_Consigne 1:_
Résumez en deux phrases le texte sur l'avion plus électrique, s'il vous plaît.
_Consigne 2:_
Rédigez la suite du texte sur l'avion plus électrique, à partir de sa dernière phrase.

_Texte:_
******
Airbus met au point des systèmes et une architecture « plus électrique » afin d’améliorer le rendement global de ses futurs avions. Il s’agit d’utiliser moins d’énergies hydraulique et pneumatique mais l’Européen, tout en assumant ses choix, admet implicitement être en retard sur le Boeing 787. Airbus travaille néanmoins sur la prochaine génération.
Pendant ce temps, ATR, Dassault et Airbus Helicopters mènent leurs propres études et essais. En jeu pour tous ces constructeurs : un allègement et une amélioration de la fiabilité des systèmes électriques. Un colloque sur le sujet, MEA 2015, s’est tenu à Toulouse au début du mois.
Charles Champion, directeur de l’ingénierie chez Airbus, attend beaucoup du système EGTS de roulage électrique que Safran et Honeywell testent en ce moment. « Le gain en consommation pourrait être de 3 % au cours d’un vol moyen – temps de roulage inclus – sur A320 », estime-t-il. Le programme entre dans sa phase de production et Airbus a commencé à le proposer à ses clients.
Etienne Foch, directeur des recherches en réseau électrique chez Airbus, suggère de remplacer le groupe auxiliaire de puissance (APU) et l’éolienne de secours (RAT) par une pile à combustible. Sans perdre en sécurité, on gagnerait en masse et en simplicité. En outre, une pile à combustible ne produit ni CO2, ni oxyde d’azote.
Il faudrait néanmoins embarquer un encombrant appareil de reformage afin de produire de l’hydrogène à bord. L’autre option, l’hydrogène liquide, implique un système de refroidissement complexe et la logistique associée, poursuit Etienne Foch.
Zodiac Aerospace a actuellement un projet de recherche et développement (R&D) qui vise à tester une pile à combustible sur un avion d’affaires Dassault Falcon en 2016. L’hydrogène sera gazeux, sous haute pression. Selon Julien d’Albigny, l’ingénieur en charge du projet chez Zodiac, une application dans les avions commerciaux pourrait être de fournir de l’électricité à des éléments comme les toilettes et les fours de l’office.
Dassault mène des travaux de R&D en vue de doter un futur Falcon, à l’horizon 2020-2025, d’une architecture plus électrique. La puissance installée serait donc beaucoup plus importante que les 50 kW du Falcon 7X.
******
_Jeu de données:_
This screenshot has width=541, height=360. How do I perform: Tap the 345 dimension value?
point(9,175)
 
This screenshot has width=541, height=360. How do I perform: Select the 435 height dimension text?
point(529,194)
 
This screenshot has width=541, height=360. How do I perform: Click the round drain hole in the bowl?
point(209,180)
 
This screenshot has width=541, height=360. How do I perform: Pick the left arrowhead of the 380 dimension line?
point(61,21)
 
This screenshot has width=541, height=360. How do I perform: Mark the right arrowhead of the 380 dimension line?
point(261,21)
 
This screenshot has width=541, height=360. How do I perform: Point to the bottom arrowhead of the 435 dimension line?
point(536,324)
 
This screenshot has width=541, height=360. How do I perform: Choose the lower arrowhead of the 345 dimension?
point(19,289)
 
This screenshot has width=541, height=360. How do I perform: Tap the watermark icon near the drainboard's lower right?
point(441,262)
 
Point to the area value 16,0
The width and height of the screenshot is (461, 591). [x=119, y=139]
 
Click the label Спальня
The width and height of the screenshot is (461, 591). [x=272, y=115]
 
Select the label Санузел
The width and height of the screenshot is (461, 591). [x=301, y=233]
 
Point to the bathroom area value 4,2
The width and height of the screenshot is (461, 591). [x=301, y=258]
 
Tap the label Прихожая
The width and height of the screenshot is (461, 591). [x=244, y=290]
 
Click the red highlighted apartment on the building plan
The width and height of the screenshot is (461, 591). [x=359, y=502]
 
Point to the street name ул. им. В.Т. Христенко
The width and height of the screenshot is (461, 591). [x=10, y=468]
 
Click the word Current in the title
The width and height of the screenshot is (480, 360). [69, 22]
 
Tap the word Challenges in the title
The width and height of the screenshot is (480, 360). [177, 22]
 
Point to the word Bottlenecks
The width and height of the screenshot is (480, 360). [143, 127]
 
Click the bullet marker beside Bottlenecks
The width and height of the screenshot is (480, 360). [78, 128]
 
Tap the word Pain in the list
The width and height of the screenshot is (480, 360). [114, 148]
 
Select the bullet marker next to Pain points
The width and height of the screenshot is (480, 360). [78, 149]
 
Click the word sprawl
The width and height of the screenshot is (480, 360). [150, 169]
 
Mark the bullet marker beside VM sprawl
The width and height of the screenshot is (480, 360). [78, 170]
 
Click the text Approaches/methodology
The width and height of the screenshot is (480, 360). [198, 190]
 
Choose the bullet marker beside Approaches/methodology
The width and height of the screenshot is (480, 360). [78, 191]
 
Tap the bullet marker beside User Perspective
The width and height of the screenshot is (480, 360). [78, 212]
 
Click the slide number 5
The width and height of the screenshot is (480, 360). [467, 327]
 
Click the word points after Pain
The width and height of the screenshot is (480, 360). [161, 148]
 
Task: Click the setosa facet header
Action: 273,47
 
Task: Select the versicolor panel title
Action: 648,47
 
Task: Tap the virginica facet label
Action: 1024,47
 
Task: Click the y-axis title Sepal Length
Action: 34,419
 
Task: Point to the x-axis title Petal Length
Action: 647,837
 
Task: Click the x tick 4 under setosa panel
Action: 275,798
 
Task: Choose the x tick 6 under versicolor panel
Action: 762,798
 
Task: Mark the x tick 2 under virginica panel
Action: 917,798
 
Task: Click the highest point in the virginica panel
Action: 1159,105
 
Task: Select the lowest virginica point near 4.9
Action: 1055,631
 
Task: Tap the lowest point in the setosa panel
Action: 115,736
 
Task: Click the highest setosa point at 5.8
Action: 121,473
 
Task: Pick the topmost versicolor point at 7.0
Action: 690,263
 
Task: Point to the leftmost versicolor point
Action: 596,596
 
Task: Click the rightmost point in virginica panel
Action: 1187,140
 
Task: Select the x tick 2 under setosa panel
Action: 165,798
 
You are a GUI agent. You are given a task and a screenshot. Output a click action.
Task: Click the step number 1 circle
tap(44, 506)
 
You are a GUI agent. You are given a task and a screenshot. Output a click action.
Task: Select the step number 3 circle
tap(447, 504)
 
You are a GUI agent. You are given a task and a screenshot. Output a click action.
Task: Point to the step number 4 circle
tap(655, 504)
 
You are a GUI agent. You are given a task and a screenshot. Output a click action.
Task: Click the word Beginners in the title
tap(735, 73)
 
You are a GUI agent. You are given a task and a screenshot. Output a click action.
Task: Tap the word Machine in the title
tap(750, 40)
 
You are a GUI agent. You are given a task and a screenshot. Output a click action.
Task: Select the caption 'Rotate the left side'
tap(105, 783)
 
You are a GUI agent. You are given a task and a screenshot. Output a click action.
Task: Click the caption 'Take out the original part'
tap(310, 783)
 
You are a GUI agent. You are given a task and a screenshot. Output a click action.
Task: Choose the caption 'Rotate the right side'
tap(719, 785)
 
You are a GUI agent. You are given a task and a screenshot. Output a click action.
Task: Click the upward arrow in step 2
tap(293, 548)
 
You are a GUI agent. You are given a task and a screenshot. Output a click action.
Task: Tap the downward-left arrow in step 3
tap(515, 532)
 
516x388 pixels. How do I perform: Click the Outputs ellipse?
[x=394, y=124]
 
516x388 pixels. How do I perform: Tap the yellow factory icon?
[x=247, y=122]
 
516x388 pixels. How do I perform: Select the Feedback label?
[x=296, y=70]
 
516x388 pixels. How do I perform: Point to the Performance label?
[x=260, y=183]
******
_Réponse attendue 1:_
Airbus développe des systèmes et une architecture « plus électrique », qui recourent moins aux énergies hydraulique et pneumatique, afin d'améliorer le rendement de ses futurs avions, tandis qu'ATR, Dassault et Airbus Helicopters mènent leurs propres études. Parmi les pistes évoquées figurent le système de roulage électrique EGTS, qui pourrait réduire la consommation de 3 % sur un vol moyen d'A320, ainsi que les piles à combustible, dont Zodiac Aerospace prévoit un essai sur un Falcon de Dassault en 2016.

_Réponse attendue 2:_
En revanche, la fiabilité prévue des systèmes électriques, en particulier celle de l’électronique de puissance, reste un obstacle, souligne Jean-Marc Le Peuvédic, architecte systèmes futurs pour l’énergie à bord. Il faudrait atteindre un taux d’une panne pour 10 000 heures de vol, soit 10 à 100 fois mieux que la performance mesurée aujourd’hui. L’industrie automobile a résolu le problème en n’améliorant que partiellement la technologie elle-même… et en changeant sa méthode de prévision de la fiabilité.
Les températures élevées nuisent à la fiabilité des composants. Une clé est donc la modélisation thermique, y compris pour les températures transitoires. Des essais de validation d’un tel modèle se déroulent à l’institut Fraunhofer-IBP à Stuttgart, en Allemagne. Réduire le besoin en refroidissement irait aussi dans le bon sens, puisque les circuits de refroidissement contribuent à la traînée, note Jean-Marc le Peuvédic.
En fait, la tendance est déjà engagée avec le Falcon 5X. Un démarreur électrique remplacera l’équipement pneumatique classique. Une raison est que seul un moteur électrique peut fournir le couple nécessaire pour mettre en route le turboréacteur Snecma Silvercrest. Celui-ci vise une consommation réduite, d’où une soufflante agrandie.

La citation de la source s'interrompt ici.